━━ MATERIALS PROVIDED ━━

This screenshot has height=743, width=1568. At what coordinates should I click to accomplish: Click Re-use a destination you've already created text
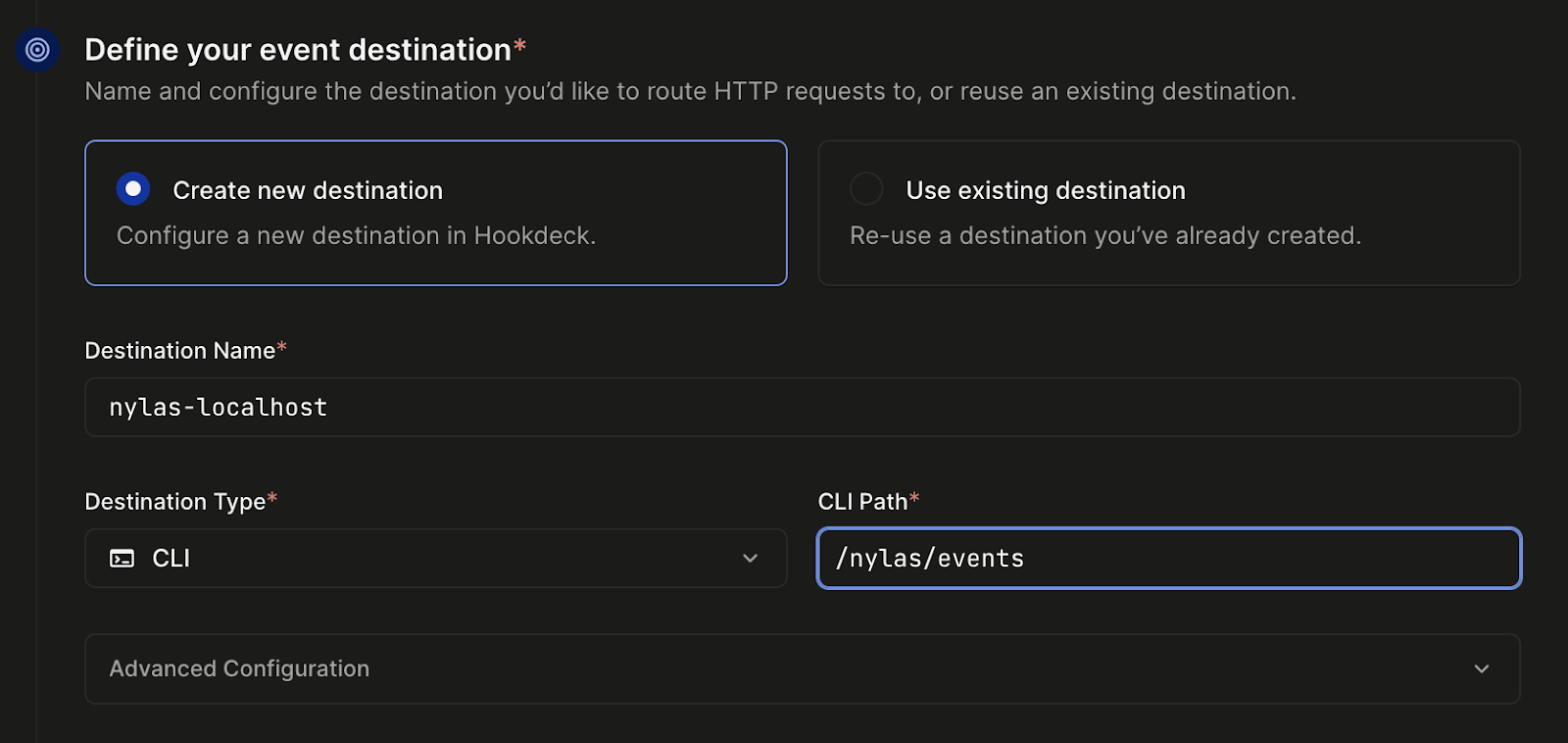(x=1105, y=236)
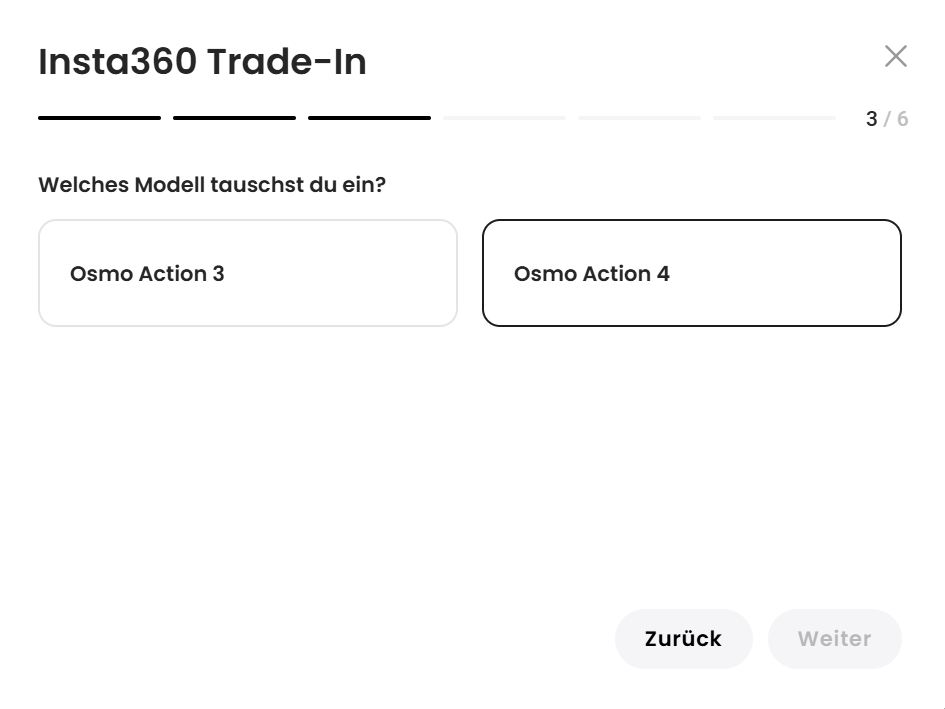Click the "ein?" ending of the question
This screenshot has width=945, height=709.
pos(364,185)
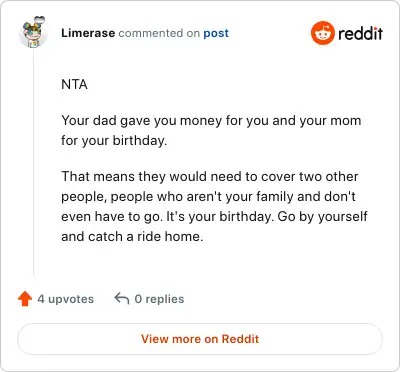Click the line starting "even have to go"
The width and height of the screenshot is (400, 372).
coord(214,216)
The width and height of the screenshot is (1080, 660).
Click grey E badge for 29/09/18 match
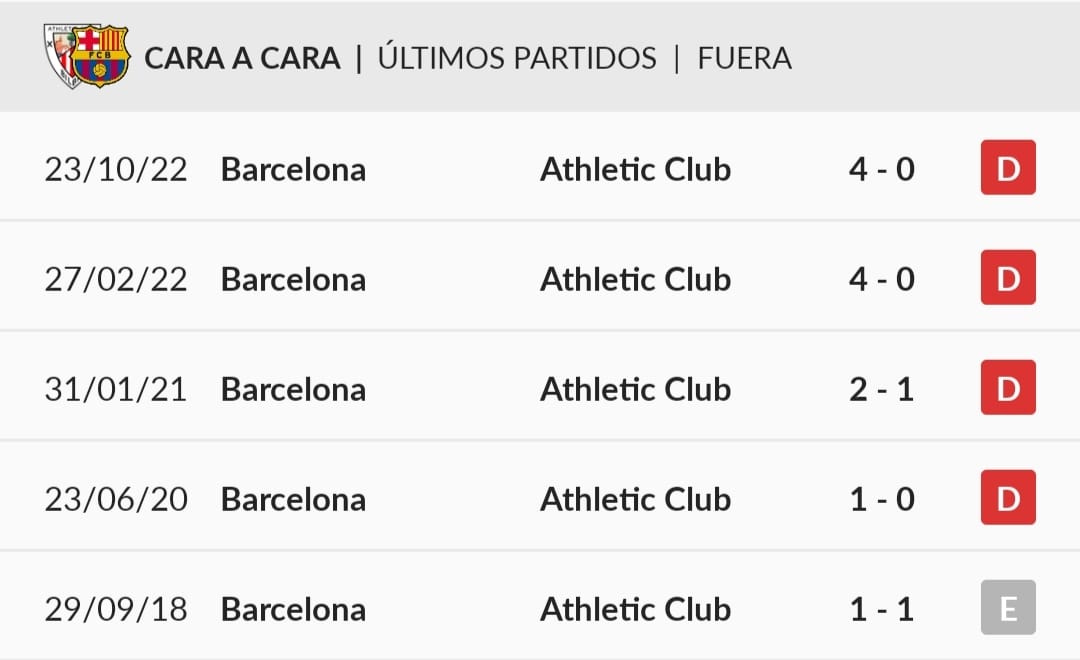1008,607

━━━

» WHAT TO WORK ON: Rewrite everything from the line containing "The width and height of the screenshot is (1080, 660)." down to the end of the data, replacing "grey" with "gray" and keeping everything else the same. Leave the pictures out of your answer.

» WRITTEN SOLUTION:
The width and height of the screenshot is (1080, 660).
Click gray E badge for 29/09/18 match
1008,607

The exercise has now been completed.